The hit Happy Death Day hints at renewed interest in the masked killer genre, with Jamie Lee Curtis back in the Halloween saga and Scream getting revived
Vampire in Brooklyn, Thinner, The Dentist, Leprechaun 3 the horror genre in the mid-90s was terrifying for all the wrong reasons. It was barely even a thing, at least outside of the very bottom shelf of Blockbuster, a place where kids would awkwardly hover before begging parents to let them watch some film about an evil laundry-folding machine.
But then Wes Craven, whose career had wound up in an equally dread-filled place, made Scream, a slasher film that had the balls to kill its biggest star in the opening scene while ridiculing the very genre it was trying to resurrect. It was a phenomenon, both at the box office and with critics, yet 21 years later, masked killers have been replaced with evil clowns, evil dolls and evil racists. Scream brought back the horror genre, yet ultimately killed the slasher film once again.
Last weekend, though, represented something of a last-minute gotcha moment, the bogeyman knifing his way back to life with the shock success of the high-concept slasher Happy Death Day. Box office pundits jumped out of their seats when the star-free, $4.8m budget film made $26.5m in its debut, only $5m less than Blade Runner 2049 the weekend before, a big star sequel that carried a $150m price tag.
Happy Death Day boasted a juicy premise, crudely described as Groundhog Day meets Scream (a college student is stuck in a time-loop that sees her murdered again and again), and arrived in a year thats seen horror films rise to the top of the box office (It, Get Out, Split and Annabelle: Creation are all bona fide smashes). But it still posed something of a risk. A slasher film hasnt made any real money since Texas Chainsaw 3D in 2013, and even then, it was hardly a seat-filler, with a final gross just $7m more than Happy Death Days opening weekend; plus, it benefited from brand awareness (something thats died down enough to mean the latest chapter, Leatherface, has premiered on DirecTV). It also arrived after a number of major flops, including 2009s Sorority Row, 2010s My Soul to Take and 2011s Scream 4.
The well-trodden formula of pretty young things being ripped apart by a seemingly unstoppable madman gradually became irrelevant even as the horror genre continued to make a profit. But why?
In the late 70s, as critics cooed over a golden age of prestige cinema, John Carpenter was bringing a violent, low-budget revolution to the outskirts, far away from the more socially acceptable films of the time. The minimalist horror film Halloween brought a new subgenre to date night audiences, one that was crafted through films such as Peeping Tom, Psycho and Black Christmas, and the $300k budget hit remains one of the most profitable independent films of all time. Its success led to inevitable sequels and the advent of other slasher franchises in the 80s.

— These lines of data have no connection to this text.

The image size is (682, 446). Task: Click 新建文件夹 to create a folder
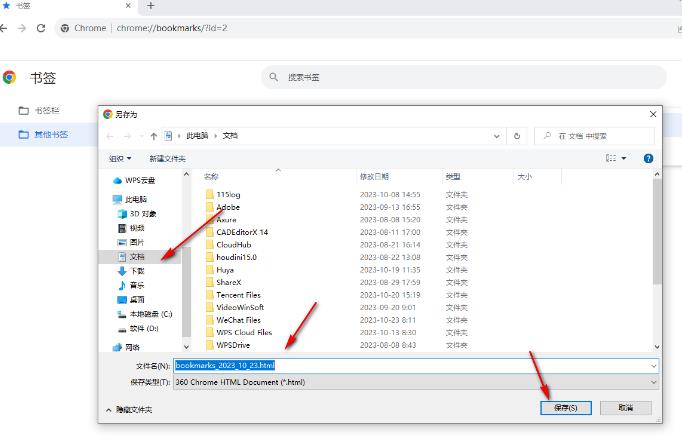[168, 158]
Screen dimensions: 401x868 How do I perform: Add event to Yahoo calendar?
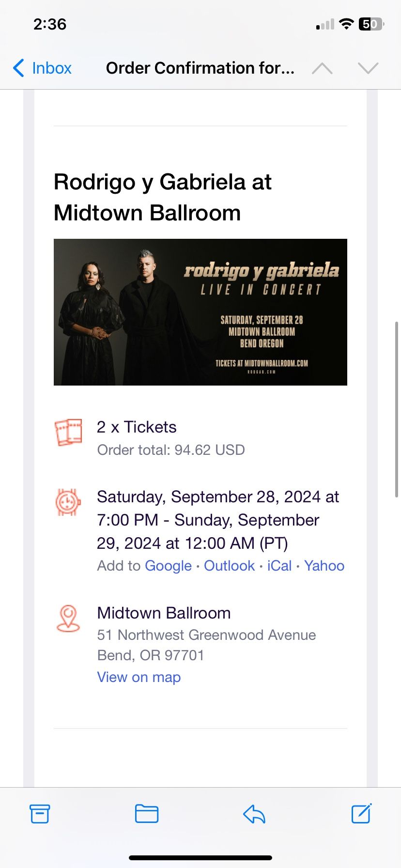pos(324,566)
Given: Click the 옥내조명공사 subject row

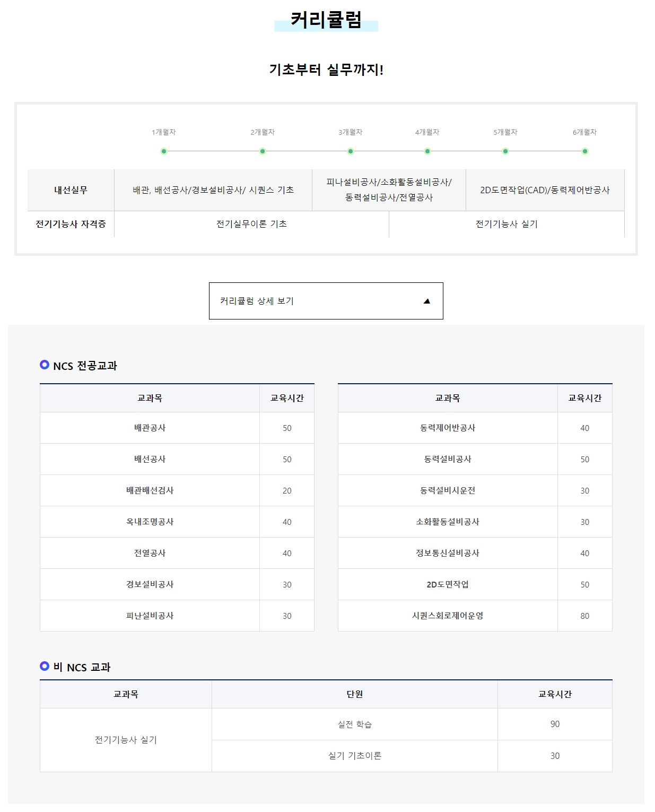Looking at the screenshot, I should 150,522.
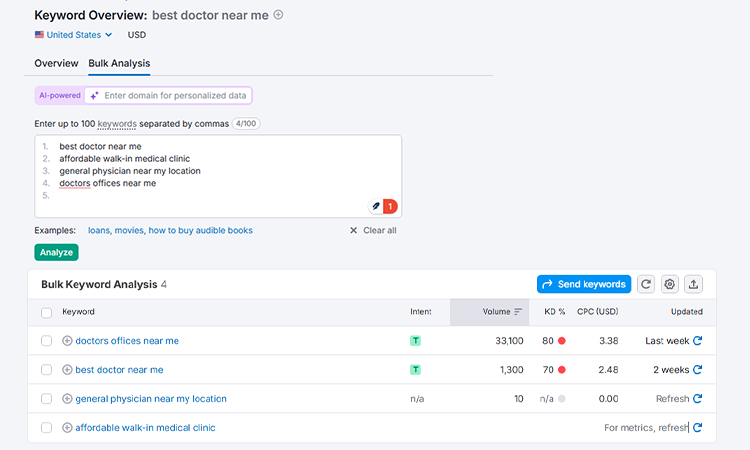Click the red grammar error badge in textarea
This screenshot has height=450, width=750.
coord(390,206)
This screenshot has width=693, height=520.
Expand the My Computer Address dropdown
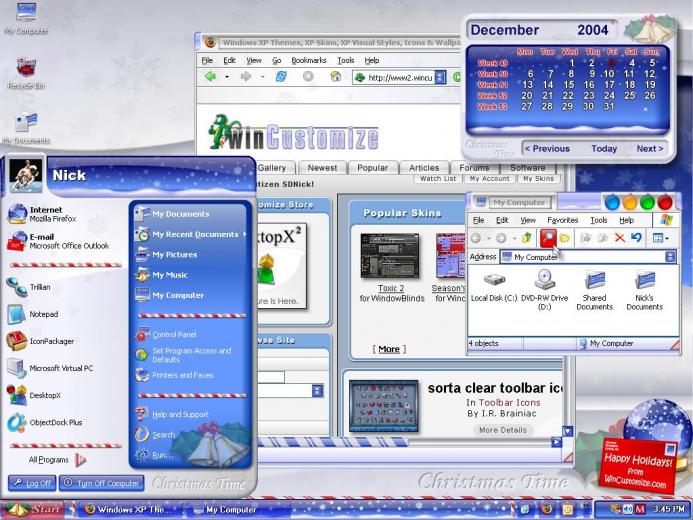pyautogui.click(x=670, y=257)
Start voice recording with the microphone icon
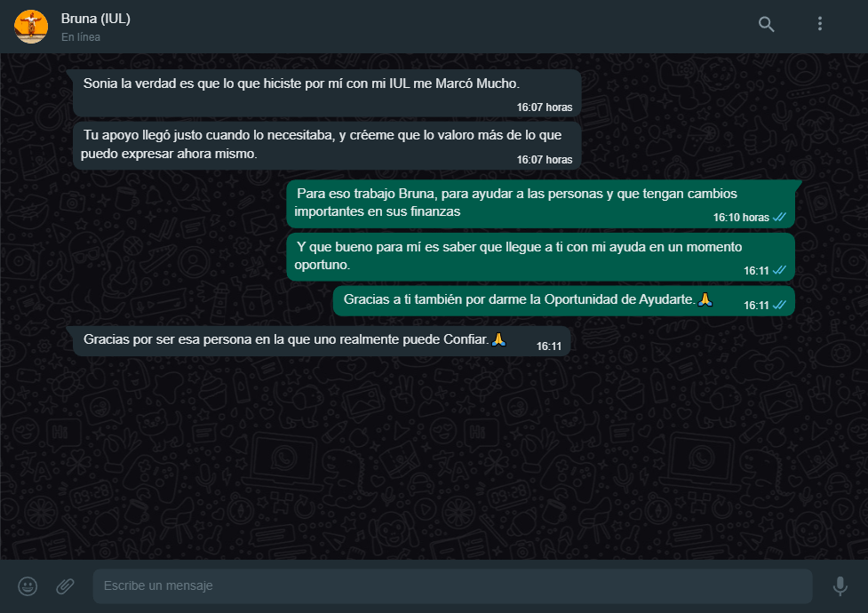Image resolution: width=868 pixels, height=613 pixels. pos(840,585)
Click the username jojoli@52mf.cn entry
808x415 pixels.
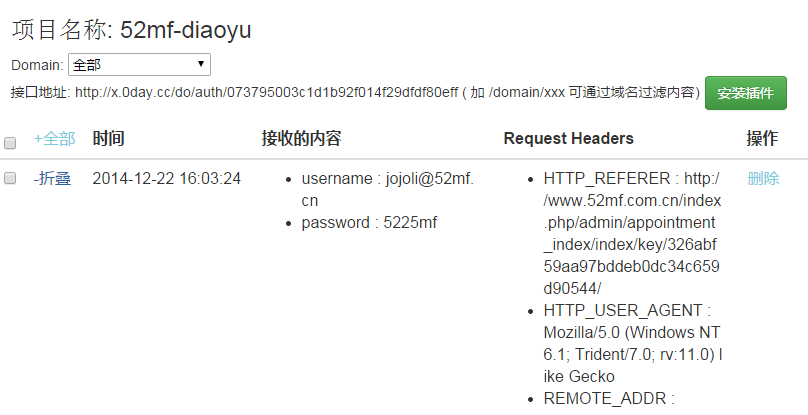[x=388, y=189]
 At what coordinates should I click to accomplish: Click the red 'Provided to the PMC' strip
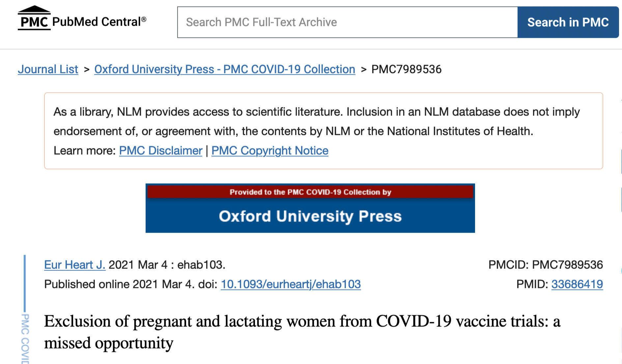[x=310, y=192]
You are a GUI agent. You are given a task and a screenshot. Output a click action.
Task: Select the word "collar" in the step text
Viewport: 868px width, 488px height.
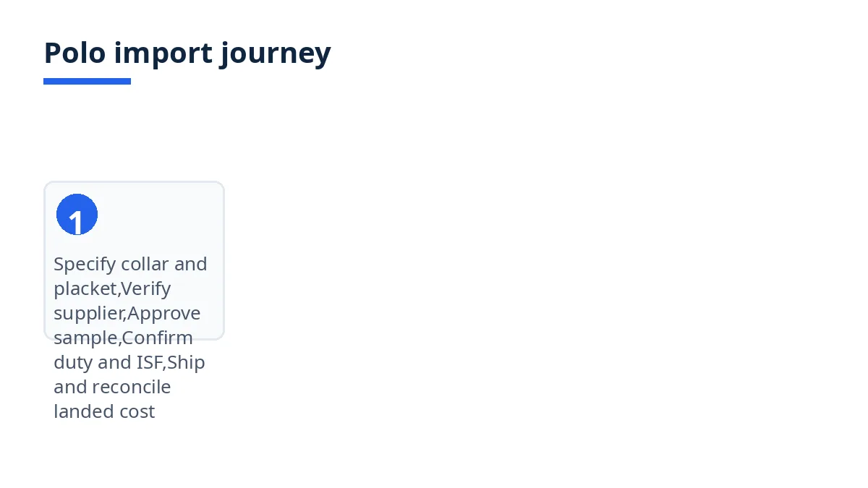(145, 264)
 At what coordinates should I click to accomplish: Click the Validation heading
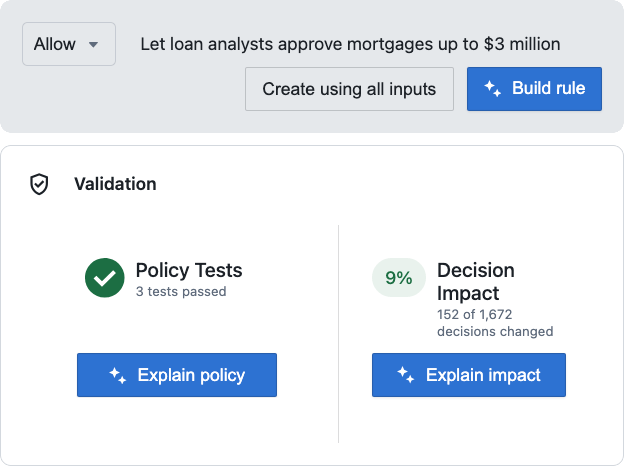[x=115, y=184]
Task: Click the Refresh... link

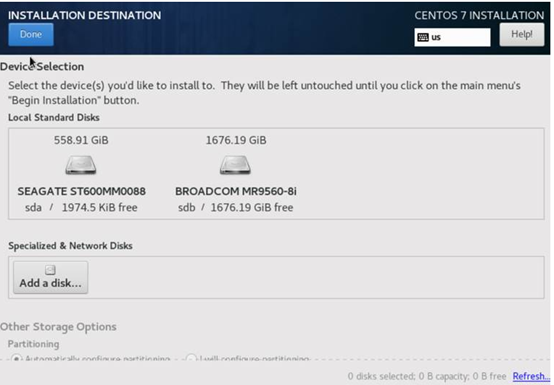Action: coord(531,377)
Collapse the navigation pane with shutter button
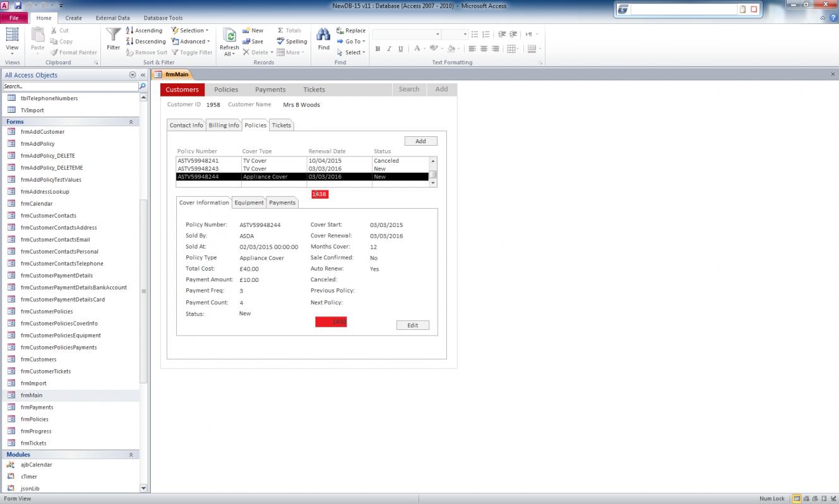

But audiences grew understandably tired of watching Freddy and Jason slice moronic horny teens into pieces and Hollywood appeared equally bored. The formula was brutal and repetitive and existed within a world that was so impossible to identify with that none of the scares were cutting deep anymore. In 1994, after nine Friday the 13ths and six Nightmares on Elm Street, something shocking rose from the graveyard of gristle: an original idea.
Before the word meta had become commonplace, Craven hatched a nifty way to breathe new life into the Elm Street series. In his New Nightmare, the maniacal pedophile Freddy Krueger crossed over from the world of fiction to reality and haunted the actors from the original film as well as Craven himself. It was a daring idea and one that audiences were unprepared for (it was the poorest-performing Elm Street film at the box office) but the director was convinced he was on to something.